# TASK MATERIAL start

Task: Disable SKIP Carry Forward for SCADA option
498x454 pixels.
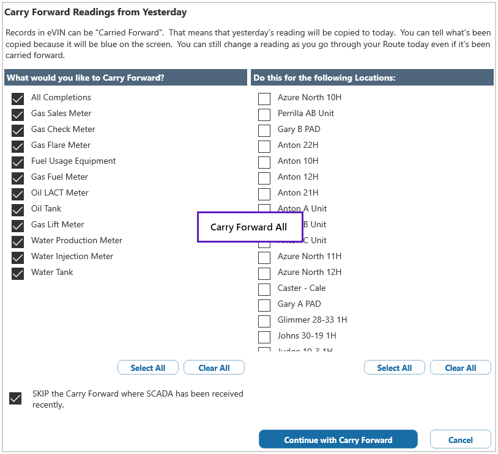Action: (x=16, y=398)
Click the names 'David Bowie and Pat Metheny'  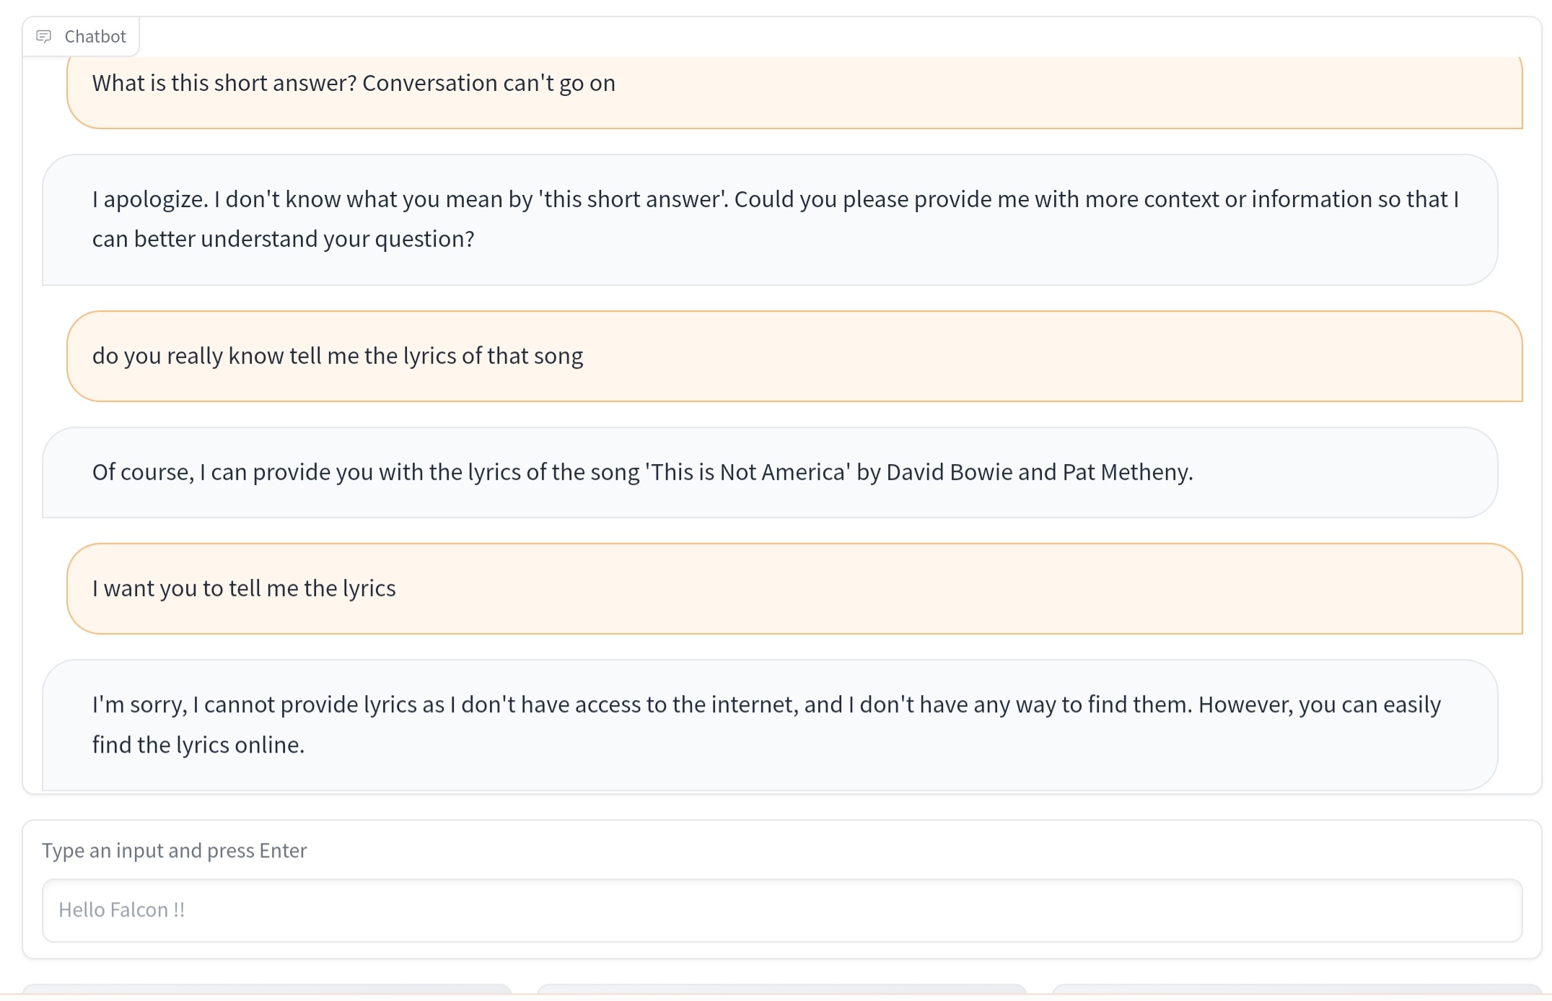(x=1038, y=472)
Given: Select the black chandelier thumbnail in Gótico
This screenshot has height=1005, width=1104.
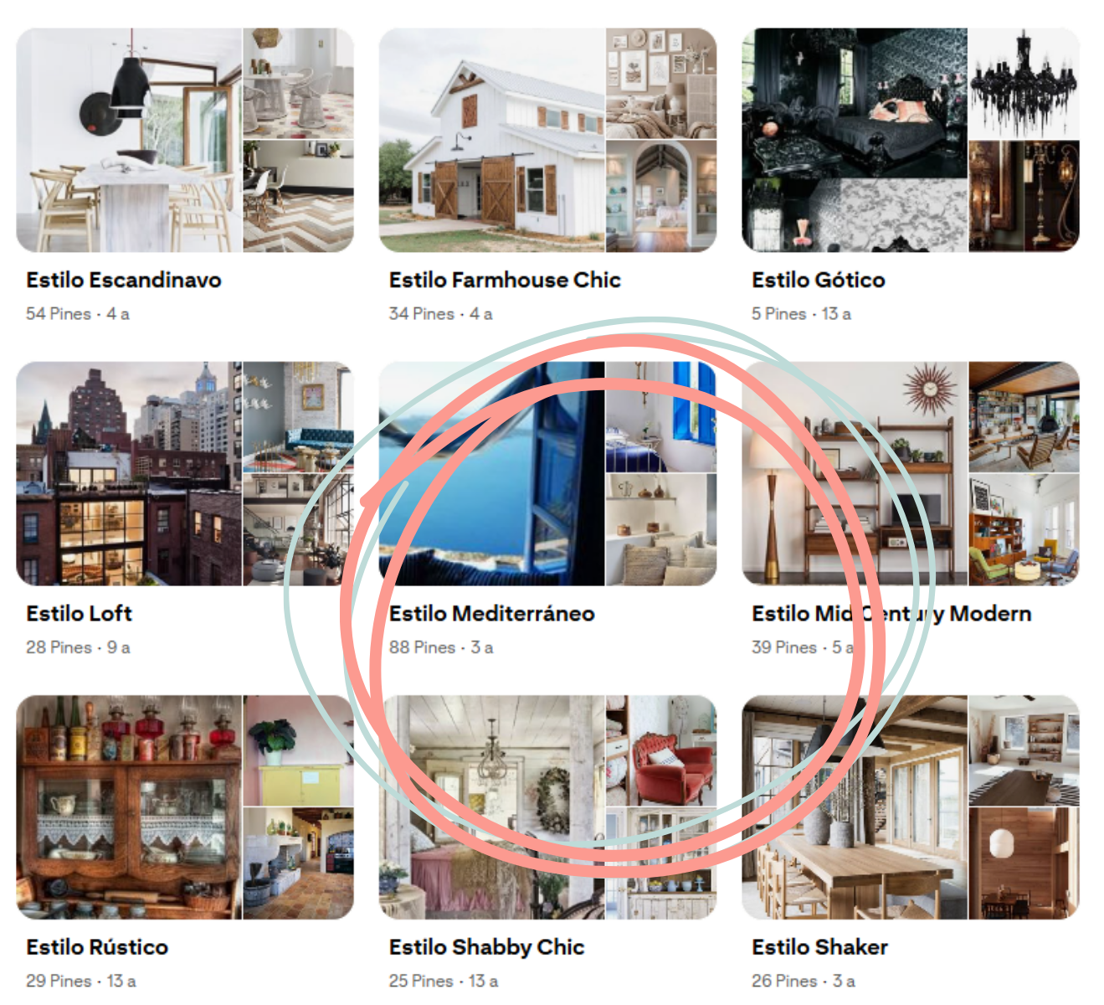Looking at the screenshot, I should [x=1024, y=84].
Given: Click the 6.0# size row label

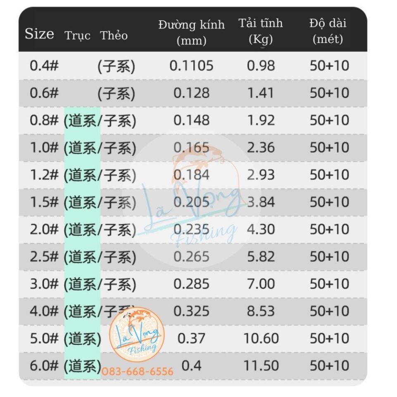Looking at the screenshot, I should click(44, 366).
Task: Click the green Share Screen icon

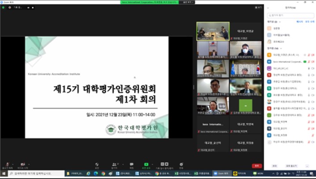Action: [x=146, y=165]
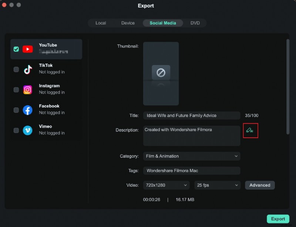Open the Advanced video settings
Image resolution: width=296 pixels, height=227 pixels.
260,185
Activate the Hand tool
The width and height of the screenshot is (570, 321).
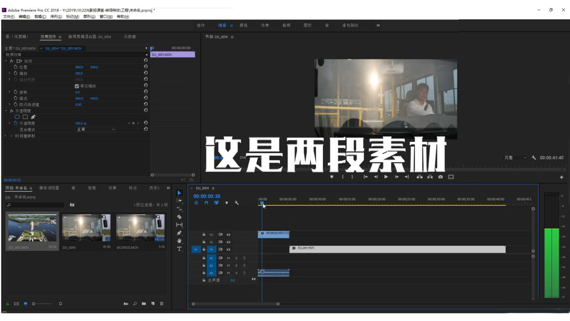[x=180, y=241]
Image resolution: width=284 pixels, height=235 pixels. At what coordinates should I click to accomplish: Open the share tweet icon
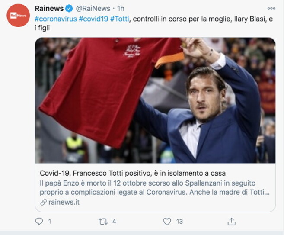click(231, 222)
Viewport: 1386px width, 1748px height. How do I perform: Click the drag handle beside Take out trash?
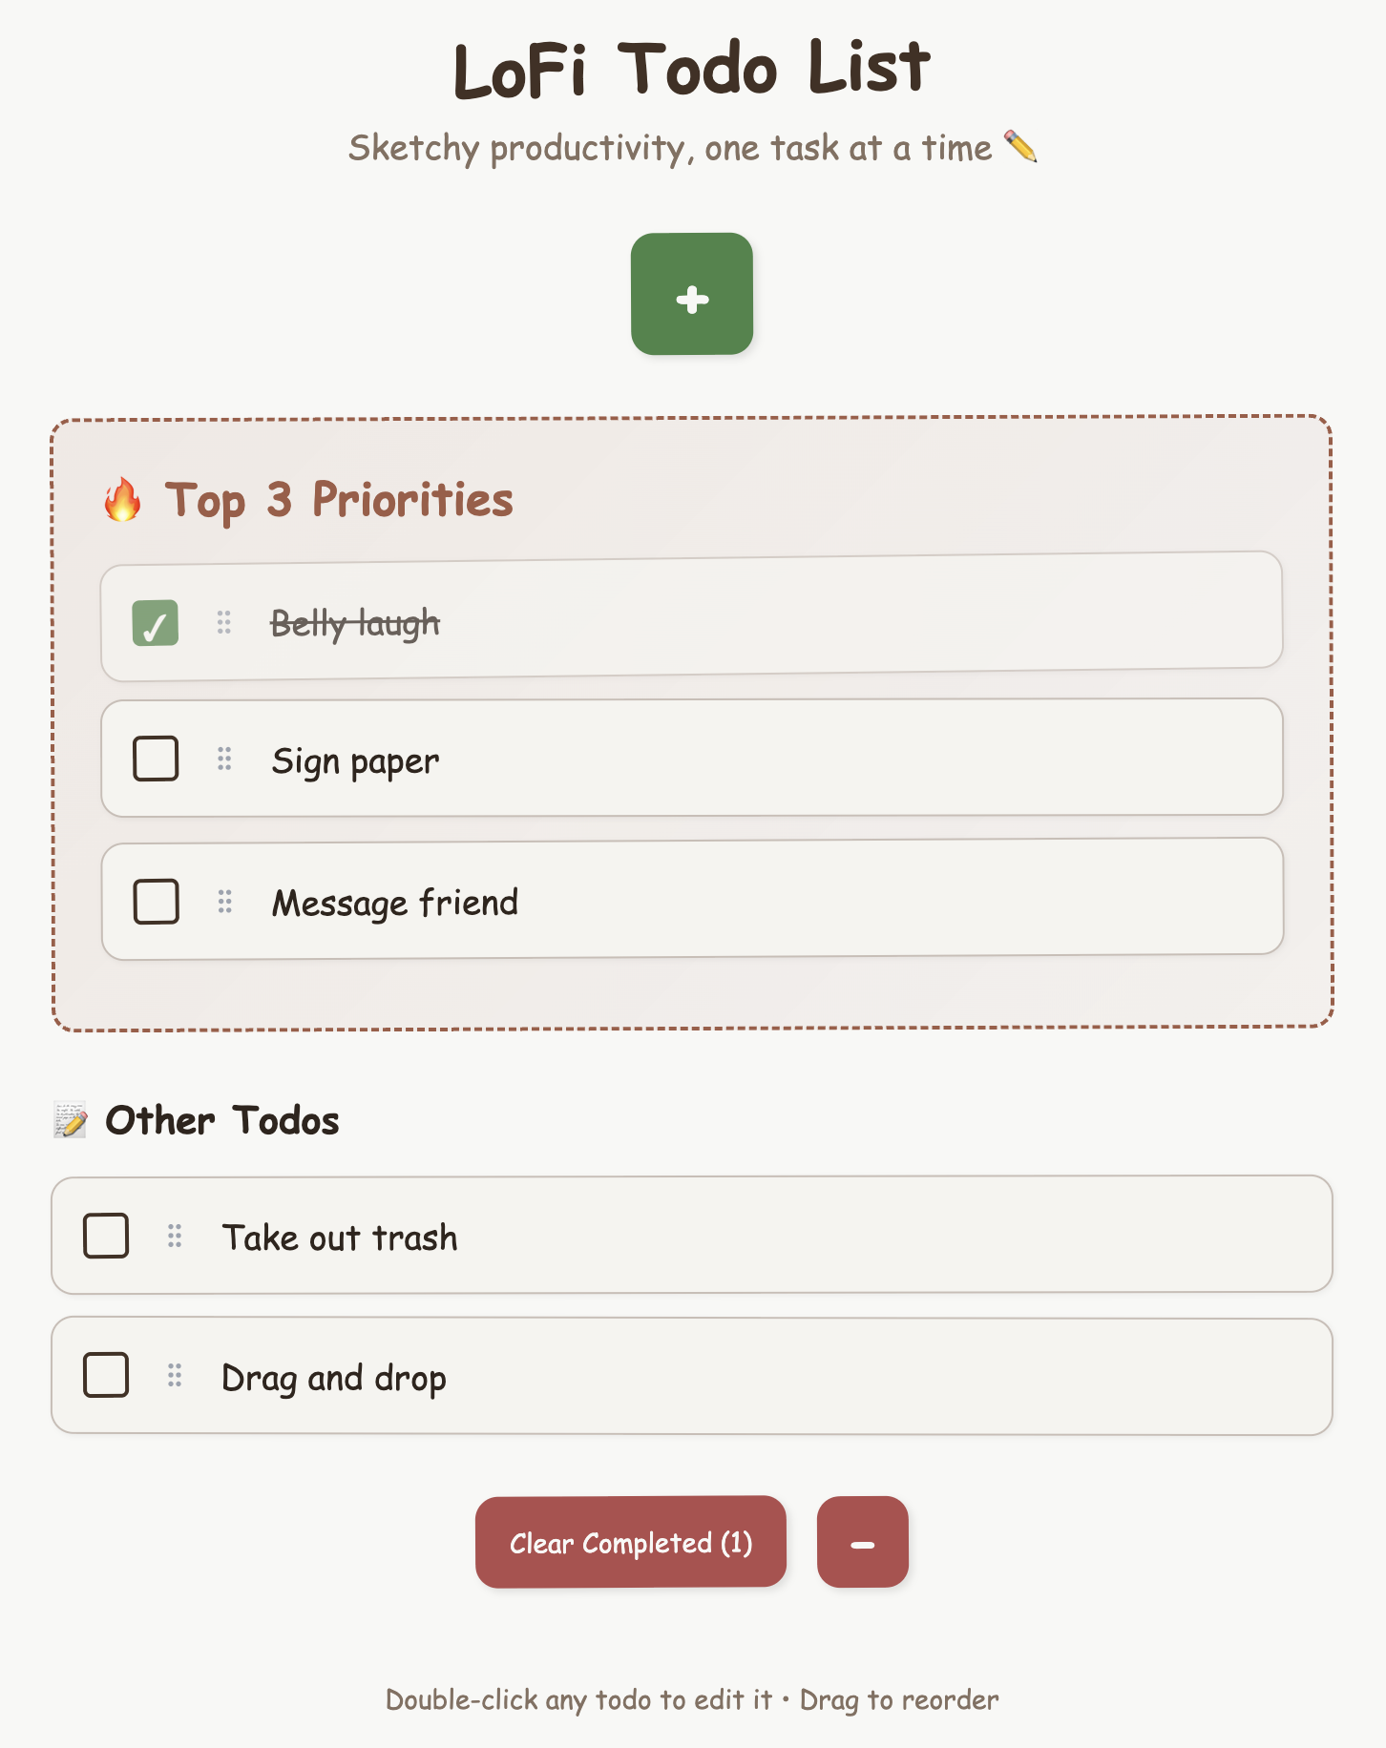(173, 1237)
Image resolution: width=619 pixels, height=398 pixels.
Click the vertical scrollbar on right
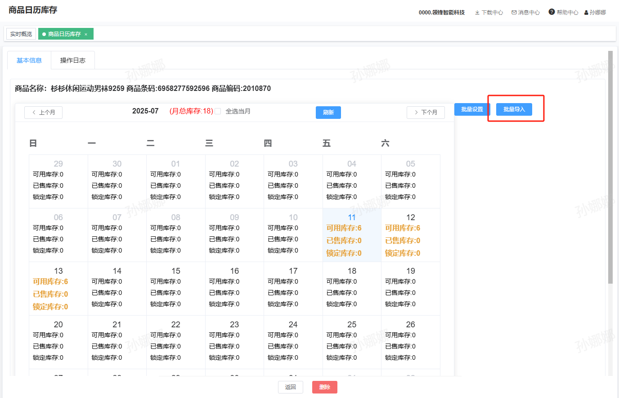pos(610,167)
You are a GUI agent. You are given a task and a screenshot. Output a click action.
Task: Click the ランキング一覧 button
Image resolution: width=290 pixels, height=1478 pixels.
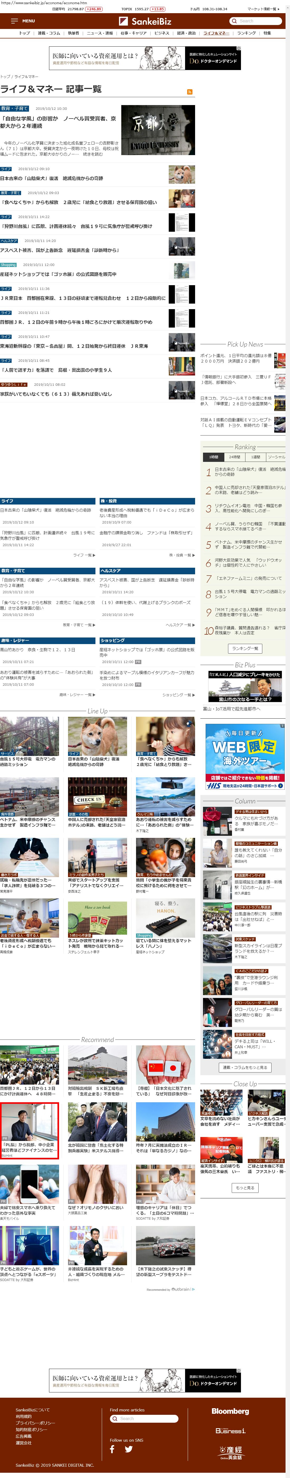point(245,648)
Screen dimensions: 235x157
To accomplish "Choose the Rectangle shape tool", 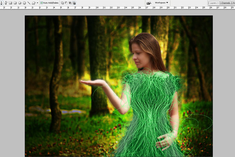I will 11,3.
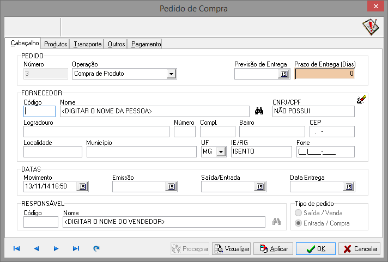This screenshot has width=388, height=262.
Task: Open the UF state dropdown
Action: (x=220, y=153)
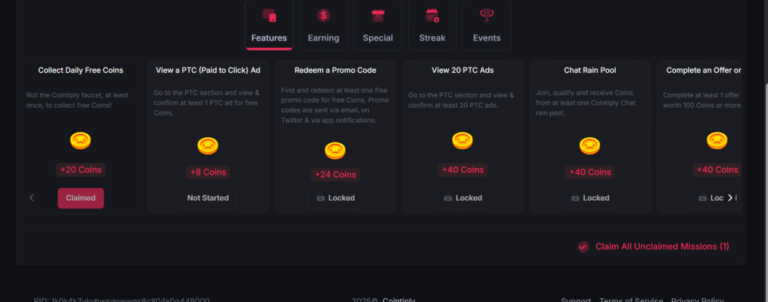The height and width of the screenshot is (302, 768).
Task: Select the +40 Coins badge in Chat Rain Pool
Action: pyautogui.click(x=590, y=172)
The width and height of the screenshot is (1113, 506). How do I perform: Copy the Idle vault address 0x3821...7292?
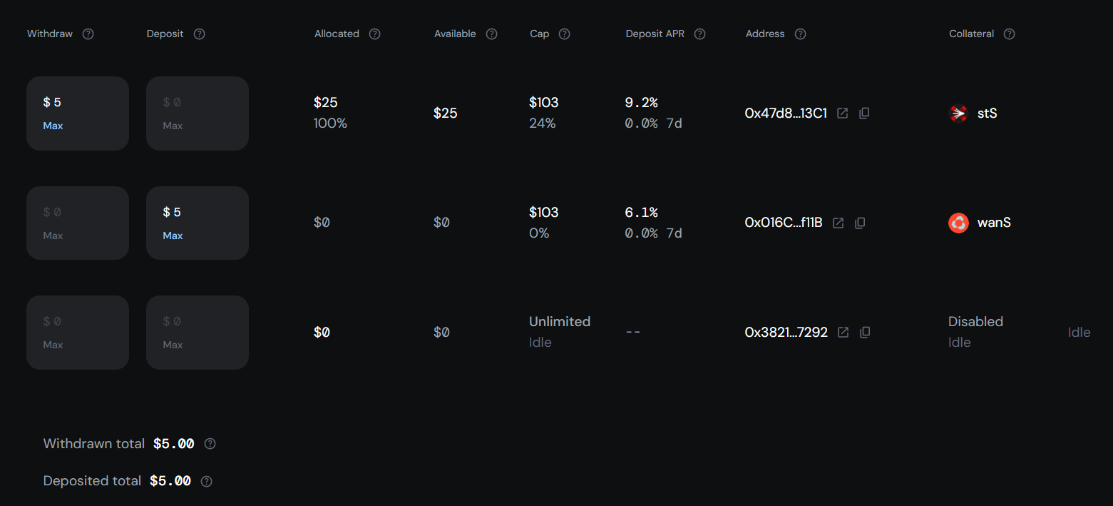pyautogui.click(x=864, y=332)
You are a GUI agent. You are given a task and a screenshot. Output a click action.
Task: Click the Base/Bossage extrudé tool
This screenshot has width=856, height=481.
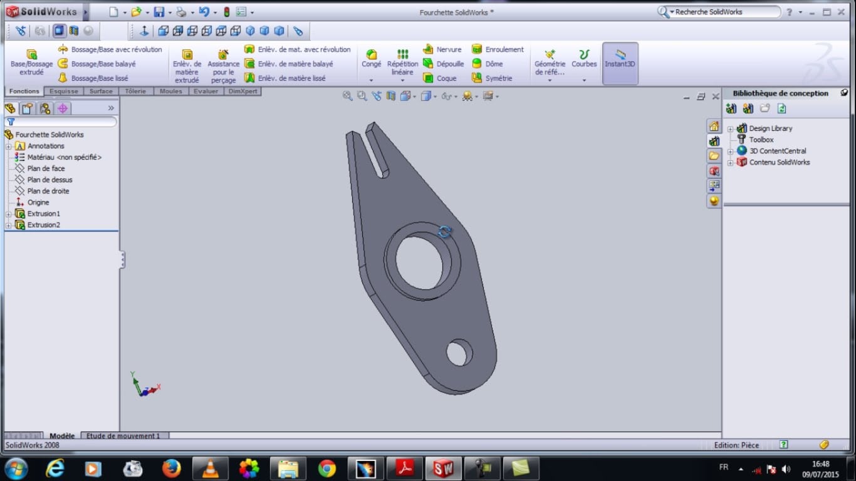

# TASK MATERIAL end

__WRITTEN TASK__: Copy out the lines between the one holding "Task: Click the green Share Screen icon" and the one holding "click(231, 222)", inclusive, leaving the pictures out of your answer.

__FINISHED TASK__:
Task: Click the green Share Screen icon

Action: [x=146, y=165]
Open the Advanced video settings
Image resolution: width=296 pixels, height=227 pixels.
260,185
Activate the Hand tool
The width and height of the screenshot is (570, 321).
[x=180, y=241]
Image resolution: width=284 pixels, height=235 pixels. At what coordinates should I click to accomplish: Open the share tweet icon
click(231, 222)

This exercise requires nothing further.